**WORK TO COMPLETE**
Return the rows from the line with "The width and height of the screenshot is (1506, 514)." up to and including the line with "Image resolution: width=720", unchanged.

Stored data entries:
- - - - -

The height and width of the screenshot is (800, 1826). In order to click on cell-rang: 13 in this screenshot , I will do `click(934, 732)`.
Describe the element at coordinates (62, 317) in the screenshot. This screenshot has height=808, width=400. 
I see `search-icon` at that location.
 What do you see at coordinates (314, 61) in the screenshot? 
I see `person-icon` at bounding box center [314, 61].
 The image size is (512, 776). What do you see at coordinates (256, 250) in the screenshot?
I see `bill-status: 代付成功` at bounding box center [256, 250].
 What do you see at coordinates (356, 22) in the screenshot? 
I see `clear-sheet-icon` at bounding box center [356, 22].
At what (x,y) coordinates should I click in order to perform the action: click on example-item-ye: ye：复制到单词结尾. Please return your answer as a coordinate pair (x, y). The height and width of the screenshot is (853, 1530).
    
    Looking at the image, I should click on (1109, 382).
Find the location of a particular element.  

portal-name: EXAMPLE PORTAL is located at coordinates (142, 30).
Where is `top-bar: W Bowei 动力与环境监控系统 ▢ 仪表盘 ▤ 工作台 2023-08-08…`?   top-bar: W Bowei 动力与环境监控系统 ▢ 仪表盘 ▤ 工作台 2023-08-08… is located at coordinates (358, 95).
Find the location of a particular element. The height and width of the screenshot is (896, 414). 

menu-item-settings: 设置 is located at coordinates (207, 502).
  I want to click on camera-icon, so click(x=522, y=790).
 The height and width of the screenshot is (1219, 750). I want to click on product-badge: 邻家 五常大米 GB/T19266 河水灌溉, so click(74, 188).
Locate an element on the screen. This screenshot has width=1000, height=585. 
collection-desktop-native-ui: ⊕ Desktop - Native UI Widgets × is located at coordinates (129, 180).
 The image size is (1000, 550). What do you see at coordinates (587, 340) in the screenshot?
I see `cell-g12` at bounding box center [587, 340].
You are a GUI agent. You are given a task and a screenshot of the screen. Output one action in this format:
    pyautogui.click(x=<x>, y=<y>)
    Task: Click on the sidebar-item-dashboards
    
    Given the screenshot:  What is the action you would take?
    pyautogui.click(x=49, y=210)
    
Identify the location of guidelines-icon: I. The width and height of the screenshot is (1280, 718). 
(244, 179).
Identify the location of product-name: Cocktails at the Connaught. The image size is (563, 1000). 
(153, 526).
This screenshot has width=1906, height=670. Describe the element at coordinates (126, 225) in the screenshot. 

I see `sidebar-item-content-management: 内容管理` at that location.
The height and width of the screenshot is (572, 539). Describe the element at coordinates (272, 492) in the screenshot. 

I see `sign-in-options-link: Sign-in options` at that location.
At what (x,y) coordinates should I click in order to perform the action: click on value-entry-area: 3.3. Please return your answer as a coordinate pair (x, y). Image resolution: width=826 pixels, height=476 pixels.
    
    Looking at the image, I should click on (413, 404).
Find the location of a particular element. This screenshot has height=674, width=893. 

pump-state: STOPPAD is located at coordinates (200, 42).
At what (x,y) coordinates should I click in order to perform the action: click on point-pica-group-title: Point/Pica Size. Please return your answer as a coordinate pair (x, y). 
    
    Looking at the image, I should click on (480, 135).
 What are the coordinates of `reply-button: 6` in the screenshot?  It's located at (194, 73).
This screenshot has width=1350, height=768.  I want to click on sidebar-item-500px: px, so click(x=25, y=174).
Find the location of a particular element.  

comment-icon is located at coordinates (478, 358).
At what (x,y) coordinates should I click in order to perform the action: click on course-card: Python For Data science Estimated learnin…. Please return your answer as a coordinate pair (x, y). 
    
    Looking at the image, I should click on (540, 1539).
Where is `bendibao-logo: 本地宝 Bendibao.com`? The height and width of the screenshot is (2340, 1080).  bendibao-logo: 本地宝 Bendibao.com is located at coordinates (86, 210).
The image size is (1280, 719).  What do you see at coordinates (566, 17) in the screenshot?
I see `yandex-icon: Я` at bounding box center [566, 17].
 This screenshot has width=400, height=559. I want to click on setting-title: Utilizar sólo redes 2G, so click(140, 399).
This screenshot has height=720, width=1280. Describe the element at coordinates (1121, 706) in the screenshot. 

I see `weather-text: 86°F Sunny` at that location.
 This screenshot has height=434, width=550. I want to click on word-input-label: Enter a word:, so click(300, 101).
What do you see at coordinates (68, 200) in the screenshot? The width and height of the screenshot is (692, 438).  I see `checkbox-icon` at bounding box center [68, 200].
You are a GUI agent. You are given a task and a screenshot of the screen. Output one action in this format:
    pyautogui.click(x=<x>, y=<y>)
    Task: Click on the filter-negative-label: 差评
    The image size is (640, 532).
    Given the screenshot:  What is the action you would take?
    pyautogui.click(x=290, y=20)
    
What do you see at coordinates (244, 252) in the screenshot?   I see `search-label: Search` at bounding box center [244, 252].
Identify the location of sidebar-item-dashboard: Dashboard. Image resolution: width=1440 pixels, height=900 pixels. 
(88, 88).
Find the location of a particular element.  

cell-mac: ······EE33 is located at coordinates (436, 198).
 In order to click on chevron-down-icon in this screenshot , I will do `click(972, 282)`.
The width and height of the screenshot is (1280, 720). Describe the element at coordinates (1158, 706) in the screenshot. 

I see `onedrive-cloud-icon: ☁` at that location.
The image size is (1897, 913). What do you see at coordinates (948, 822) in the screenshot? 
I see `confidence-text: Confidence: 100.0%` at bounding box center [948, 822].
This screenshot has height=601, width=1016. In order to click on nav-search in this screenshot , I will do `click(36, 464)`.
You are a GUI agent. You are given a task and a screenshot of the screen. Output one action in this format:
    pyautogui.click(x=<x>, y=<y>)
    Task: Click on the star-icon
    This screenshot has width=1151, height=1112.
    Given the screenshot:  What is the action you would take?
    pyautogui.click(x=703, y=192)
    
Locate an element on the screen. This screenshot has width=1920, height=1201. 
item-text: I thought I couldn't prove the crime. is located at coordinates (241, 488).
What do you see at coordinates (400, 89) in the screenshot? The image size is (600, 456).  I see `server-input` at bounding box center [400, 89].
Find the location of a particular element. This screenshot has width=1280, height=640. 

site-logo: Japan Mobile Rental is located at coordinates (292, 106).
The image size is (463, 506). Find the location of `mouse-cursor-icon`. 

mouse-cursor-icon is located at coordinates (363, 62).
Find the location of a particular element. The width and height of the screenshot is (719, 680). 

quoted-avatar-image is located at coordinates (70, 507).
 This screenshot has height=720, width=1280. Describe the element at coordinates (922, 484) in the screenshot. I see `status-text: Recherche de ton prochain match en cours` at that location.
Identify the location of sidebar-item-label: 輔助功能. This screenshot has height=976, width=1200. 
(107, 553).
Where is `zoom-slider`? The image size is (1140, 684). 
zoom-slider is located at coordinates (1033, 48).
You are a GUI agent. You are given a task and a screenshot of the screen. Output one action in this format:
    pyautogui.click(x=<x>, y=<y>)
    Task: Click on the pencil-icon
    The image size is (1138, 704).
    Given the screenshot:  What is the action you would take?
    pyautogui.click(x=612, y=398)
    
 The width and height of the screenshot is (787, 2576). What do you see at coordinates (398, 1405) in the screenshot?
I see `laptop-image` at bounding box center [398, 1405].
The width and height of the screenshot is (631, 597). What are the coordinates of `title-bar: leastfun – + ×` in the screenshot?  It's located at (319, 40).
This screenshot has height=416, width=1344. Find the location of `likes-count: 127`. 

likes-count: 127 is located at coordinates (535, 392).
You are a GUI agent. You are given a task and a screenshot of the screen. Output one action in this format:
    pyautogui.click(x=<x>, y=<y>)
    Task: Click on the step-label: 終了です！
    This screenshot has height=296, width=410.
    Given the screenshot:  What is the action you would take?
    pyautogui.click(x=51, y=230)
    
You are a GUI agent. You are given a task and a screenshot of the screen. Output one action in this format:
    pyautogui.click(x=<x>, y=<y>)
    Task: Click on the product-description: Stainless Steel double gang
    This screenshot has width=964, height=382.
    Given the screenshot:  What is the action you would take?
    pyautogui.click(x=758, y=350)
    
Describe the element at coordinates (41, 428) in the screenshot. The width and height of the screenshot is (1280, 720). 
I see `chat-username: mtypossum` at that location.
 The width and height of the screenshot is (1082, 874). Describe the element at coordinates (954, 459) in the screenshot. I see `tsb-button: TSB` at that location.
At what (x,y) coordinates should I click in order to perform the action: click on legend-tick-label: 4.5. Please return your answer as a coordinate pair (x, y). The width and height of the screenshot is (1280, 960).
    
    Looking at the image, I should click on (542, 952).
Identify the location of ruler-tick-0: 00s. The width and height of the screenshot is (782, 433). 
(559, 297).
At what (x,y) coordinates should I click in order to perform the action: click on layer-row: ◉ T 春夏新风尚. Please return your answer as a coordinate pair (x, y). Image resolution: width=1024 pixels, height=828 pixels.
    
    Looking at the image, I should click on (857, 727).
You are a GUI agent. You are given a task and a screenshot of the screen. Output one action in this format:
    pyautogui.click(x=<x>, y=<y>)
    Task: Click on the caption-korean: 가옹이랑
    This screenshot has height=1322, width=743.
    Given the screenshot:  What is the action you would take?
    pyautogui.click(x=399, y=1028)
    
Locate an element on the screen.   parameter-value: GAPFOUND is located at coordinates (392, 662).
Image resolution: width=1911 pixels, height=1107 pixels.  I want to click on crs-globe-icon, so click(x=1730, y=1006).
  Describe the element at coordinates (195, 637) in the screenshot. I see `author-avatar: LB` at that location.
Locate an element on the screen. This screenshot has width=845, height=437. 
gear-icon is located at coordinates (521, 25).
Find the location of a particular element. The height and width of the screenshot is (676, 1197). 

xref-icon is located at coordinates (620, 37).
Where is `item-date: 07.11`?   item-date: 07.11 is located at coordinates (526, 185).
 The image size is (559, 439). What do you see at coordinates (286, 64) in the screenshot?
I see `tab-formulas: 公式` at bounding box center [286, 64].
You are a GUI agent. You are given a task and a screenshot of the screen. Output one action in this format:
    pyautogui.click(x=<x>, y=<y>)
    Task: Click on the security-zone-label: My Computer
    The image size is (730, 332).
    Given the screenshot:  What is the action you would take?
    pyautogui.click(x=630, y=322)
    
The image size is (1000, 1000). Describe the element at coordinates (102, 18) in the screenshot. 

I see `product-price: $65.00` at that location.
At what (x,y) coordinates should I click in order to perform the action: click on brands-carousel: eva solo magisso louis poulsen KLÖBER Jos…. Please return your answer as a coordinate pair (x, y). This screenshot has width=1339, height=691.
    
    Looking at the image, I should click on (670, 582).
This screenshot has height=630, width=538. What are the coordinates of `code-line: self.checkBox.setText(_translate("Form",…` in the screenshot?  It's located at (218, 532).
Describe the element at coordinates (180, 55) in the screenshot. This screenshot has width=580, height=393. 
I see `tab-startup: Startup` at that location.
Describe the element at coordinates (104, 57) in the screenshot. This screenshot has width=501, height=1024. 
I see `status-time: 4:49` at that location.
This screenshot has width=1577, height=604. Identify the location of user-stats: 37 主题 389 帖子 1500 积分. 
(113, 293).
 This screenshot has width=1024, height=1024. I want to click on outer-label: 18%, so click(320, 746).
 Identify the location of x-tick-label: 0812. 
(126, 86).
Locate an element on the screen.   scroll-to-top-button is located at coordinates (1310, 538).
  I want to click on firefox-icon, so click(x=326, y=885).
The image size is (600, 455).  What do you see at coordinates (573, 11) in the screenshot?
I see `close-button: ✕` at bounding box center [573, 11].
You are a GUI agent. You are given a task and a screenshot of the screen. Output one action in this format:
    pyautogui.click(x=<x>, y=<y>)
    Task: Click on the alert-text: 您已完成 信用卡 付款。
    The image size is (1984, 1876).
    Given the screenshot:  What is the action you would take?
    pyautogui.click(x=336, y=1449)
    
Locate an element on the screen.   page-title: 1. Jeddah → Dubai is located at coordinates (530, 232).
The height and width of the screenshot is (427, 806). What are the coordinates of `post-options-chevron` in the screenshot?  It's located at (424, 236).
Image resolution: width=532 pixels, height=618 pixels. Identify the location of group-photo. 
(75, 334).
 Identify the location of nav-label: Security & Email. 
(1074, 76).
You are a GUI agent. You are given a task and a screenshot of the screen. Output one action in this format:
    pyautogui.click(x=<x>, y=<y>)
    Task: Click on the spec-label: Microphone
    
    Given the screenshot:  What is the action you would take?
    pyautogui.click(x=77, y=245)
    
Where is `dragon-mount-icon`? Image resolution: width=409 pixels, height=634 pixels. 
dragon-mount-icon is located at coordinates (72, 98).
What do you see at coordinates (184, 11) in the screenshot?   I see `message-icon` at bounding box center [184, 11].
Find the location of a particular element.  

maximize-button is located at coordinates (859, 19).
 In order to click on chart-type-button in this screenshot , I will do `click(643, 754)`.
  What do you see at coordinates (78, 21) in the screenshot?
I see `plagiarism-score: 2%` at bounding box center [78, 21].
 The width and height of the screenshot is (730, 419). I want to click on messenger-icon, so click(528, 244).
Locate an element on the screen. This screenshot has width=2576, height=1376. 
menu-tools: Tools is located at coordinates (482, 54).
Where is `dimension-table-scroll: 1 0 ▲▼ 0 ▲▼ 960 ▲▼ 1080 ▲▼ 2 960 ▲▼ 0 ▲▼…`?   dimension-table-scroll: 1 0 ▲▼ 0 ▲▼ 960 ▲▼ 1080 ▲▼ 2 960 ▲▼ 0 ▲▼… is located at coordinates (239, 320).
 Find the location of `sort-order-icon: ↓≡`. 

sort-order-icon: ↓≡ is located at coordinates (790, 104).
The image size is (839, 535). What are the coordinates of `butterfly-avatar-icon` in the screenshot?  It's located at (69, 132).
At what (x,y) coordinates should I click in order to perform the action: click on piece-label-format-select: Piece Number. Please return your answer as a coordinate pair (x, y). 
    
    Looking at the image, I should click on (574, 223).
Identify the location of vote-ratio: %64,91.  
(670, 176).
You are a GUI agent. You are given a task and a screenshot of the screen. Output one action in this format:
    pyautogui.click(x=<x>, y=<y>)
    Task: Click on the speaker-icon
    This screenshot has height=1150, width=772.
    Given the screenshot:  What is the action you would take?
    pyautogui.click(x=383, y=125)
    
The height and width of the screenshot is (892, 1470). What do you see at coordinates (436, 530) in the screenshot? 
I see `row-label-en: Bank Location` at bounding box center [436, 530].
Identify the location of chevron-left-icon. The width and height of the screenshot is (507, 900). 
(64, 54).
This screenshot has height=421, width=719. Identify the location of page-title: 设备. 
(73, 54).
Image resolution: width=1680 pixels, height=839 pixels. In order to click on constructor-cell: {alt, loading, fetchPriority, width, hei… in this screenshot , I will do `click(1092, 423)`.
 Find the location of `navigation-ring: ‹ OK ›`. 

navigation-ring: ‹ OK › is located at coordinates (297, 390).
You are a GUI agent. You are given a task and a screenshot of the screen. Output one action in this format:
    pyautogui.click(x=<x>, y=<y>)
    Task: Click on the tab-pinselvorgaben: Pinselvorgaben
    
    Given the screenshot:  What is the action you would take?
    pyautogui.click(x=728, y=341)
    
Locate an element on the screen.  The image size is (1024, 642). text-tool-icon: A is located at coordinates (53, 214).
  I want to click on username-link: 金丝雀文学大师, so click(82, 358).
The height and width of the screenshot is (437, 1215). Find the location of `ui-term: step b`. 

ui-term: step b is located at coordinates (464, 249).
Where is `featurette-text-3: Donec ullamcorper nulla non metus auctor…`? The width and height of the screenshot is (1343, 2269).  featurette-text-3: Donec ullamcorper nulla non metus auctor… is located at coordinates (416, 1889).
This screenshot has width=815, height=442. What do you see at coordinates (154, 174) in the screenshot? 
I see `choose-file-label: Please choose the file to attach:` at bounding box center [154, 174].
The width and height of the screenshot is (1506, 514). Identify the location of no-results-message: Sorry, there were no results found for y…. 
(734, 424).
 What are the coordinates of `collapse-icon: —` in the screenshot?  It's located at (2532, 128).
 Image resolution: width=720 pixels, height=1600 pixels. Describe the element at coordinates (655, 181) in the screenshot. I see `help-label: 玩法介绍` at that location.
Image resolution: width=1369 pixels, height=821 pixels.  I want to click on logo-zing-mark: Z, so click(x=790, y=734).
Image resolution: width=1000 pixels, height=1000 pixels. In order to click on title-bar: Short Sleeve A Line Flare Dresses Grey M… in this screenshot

- - - - -

**WRITTEN REPLY**
The width and height of the screenshot is (1506, 514). Identify the location of no-results-message: Sorry, there were no results found for y…. 
(734, 424).
 What are the coordinates of `collapse-icon: —` in the screenshot?  It's located at (2532, 128).
 Image resolution: width=720 pixels, height=1600 pixels. Describe the element at coordinates (655, 181) in the screenshot. I see `help-label: 玩法介绍` at that location.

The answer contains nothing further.